Conhecida inicialmente como Pouso Diamante, Diamante D’Oeste, como agora é chamada, tem sua história relacionada com imigrantes do Rio Grande do Sul e Santa Catarina que foram à região para explorar as riquezas naturais, especialmente seu fértil solo. O nome diamante, deve-se, segundo lenda ou história local, aos viajantes que pousavam no local e, ao matar a sede em um riacho local, exclamaram: “que água mais límpida! Mais parece um diamante!”.
Percebe-se, portanto, que a história é rica, mas o município em si não é tão antigo. Na verdade, essa cidade do oeste paranaense foi desmembrada de Matelândia apenas em 21 de dezembro de 1987, através do Decreto Estadual 8.674.
A cidade, que possui área de 293,2 Km2, tem forte vocação rural e as paisagens do campo, vistas nas fotografias, são o melhor reflexo do município. As culturas da soja e milho, além da criação de suínos e aves são muito fortes, mas a localidade também tem outras culturas, sem perder a beleza e o espação para a vegetação local típica, além, claro, das flores, que enfeitam a cidade e o campo.

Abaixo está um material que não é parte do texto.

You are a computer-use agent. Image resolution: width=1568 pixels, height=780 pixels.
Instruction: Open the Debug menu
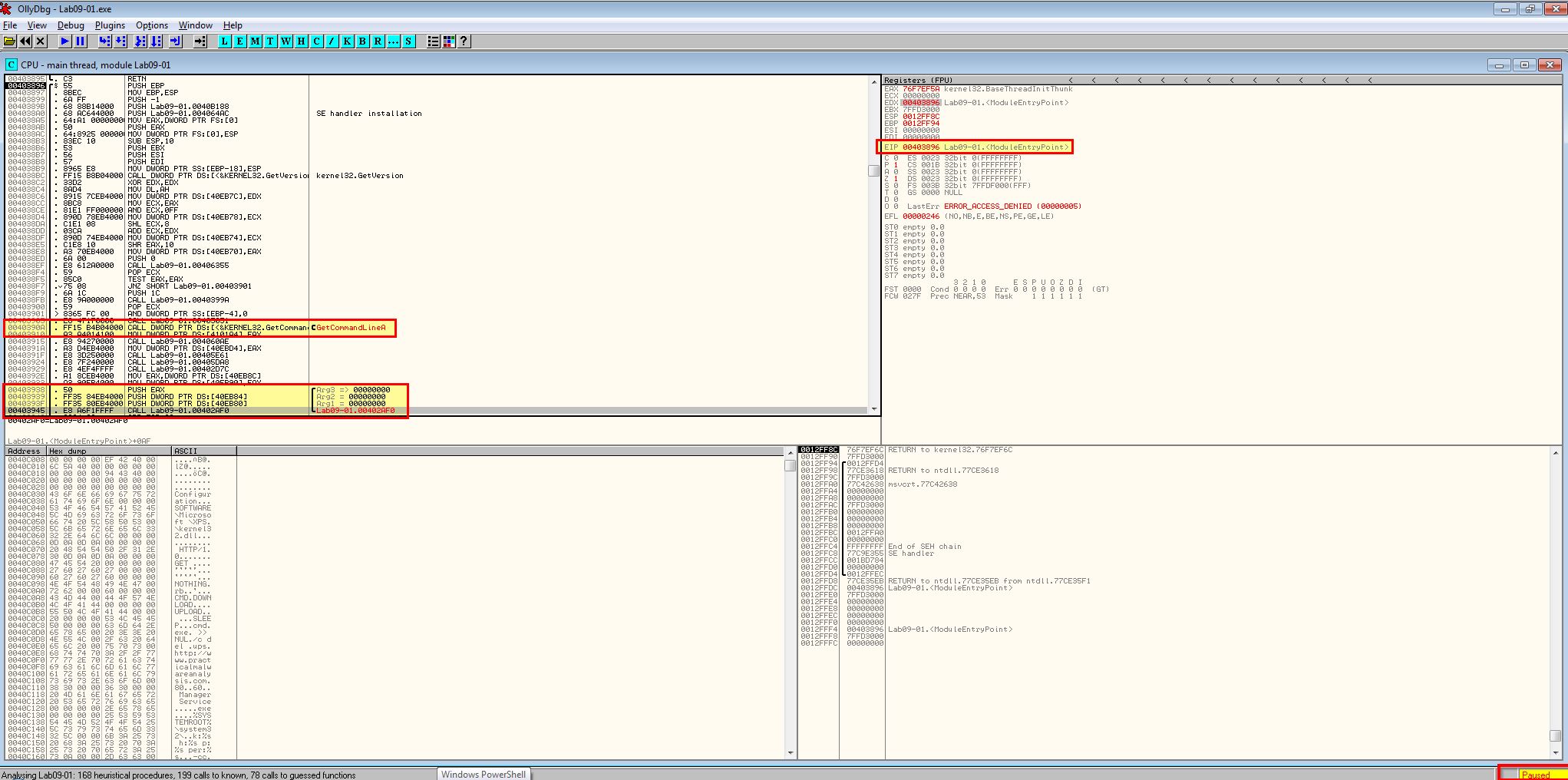[71, 25]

Outro ponto de intensa beleza é o conhecido saltinho do Rio São Francisco Falso, formado pelo curso de água tido como fundamental para o desenvolvimento da mata ciliar.
A cidade também possui aldeias indígenas. As imagens do site são da Aldeia Tekohá Itamarã. Importante falar que tive oportunidade de conhecer brevemente, mas foi possível ver uma cultura rica e o aproveitamento inteligente da área produtiva.

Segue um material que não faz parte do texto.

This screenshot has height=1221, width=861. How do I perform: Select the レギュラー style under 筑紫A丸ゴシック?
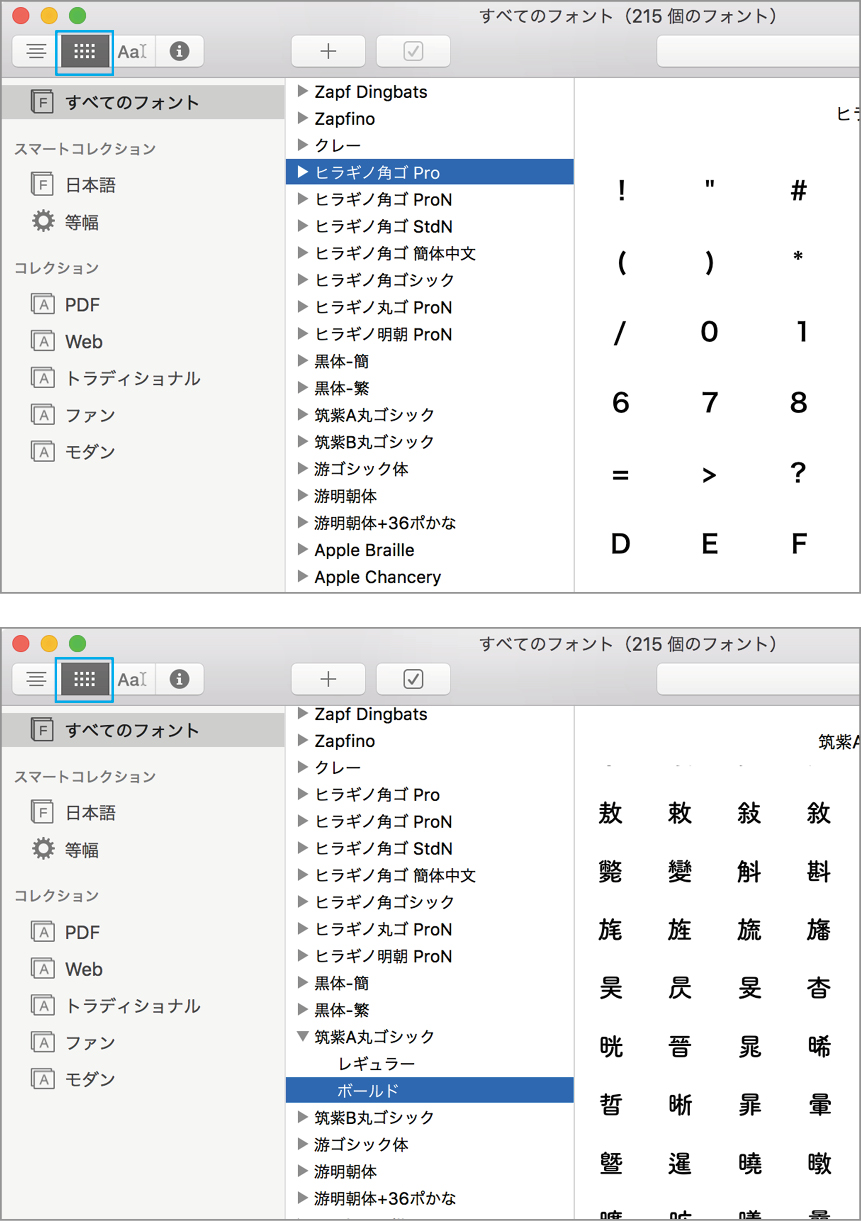click(376, 1064)
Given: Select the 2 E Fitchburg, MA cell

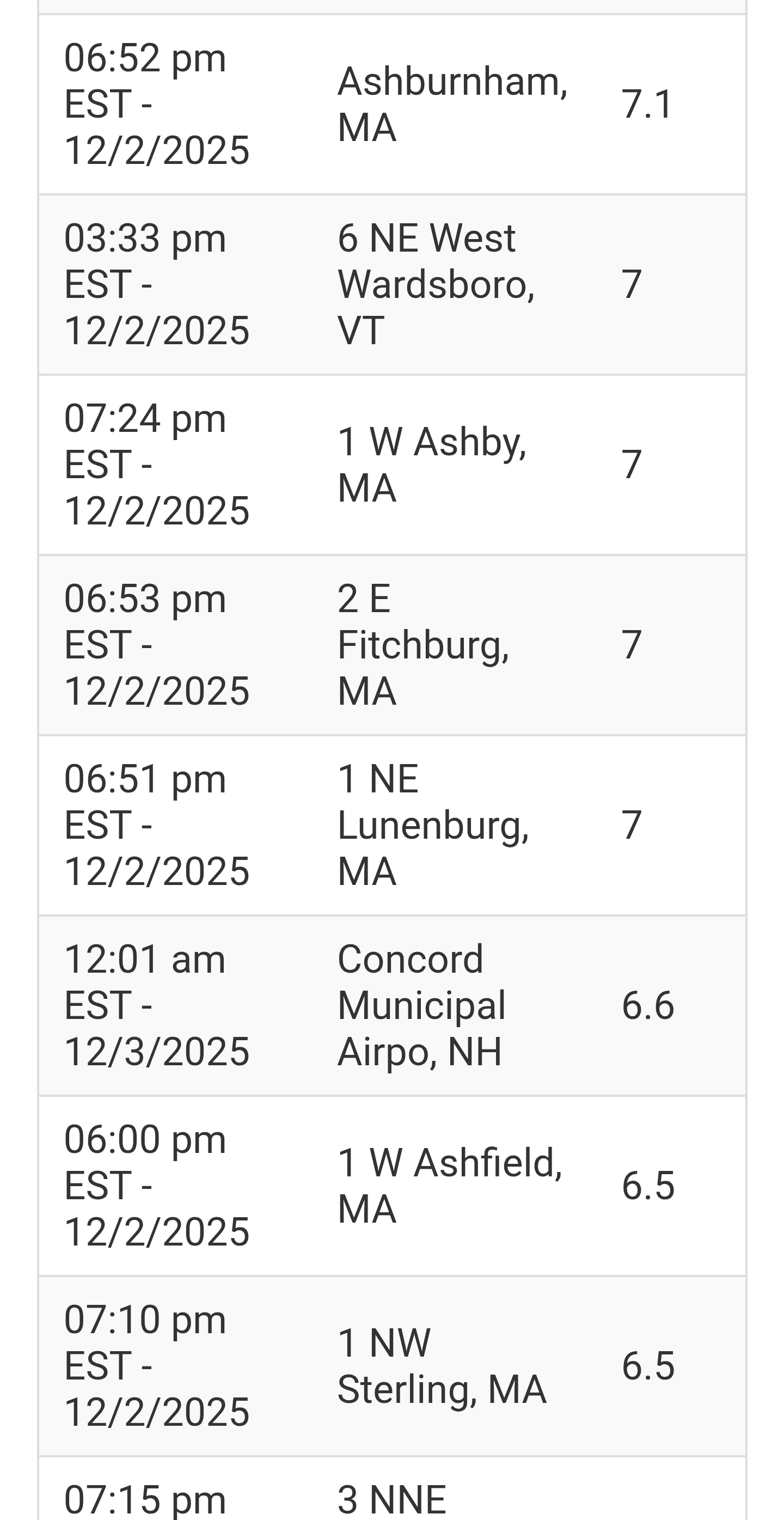Looking at the screenshot, I should point(423,644).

Outro local de interesse é o museu do Sítio da Morada do Sol, que fica na Vila Bonita, e guarda muito dos utensílios e costumes dos pioneiros da região, obviamente, mas também conta muito da história de bravos brasileiros que povoaram, não só a região oeste do Paraná, mas do todo o Brasil.
Uma peculiaridade ou melhor um acontecimento natural que presenciei, é o agrupamento de centenas ou até milhares de aves em árvores da região. Foi algo que simplesmente deixa qualquer um encantado.
Por esses motivos e muitos outros é que o nome diamante é bem-vindo ao local, não só pelas águas, mas por tudo o que oferece de beleza e resplendor.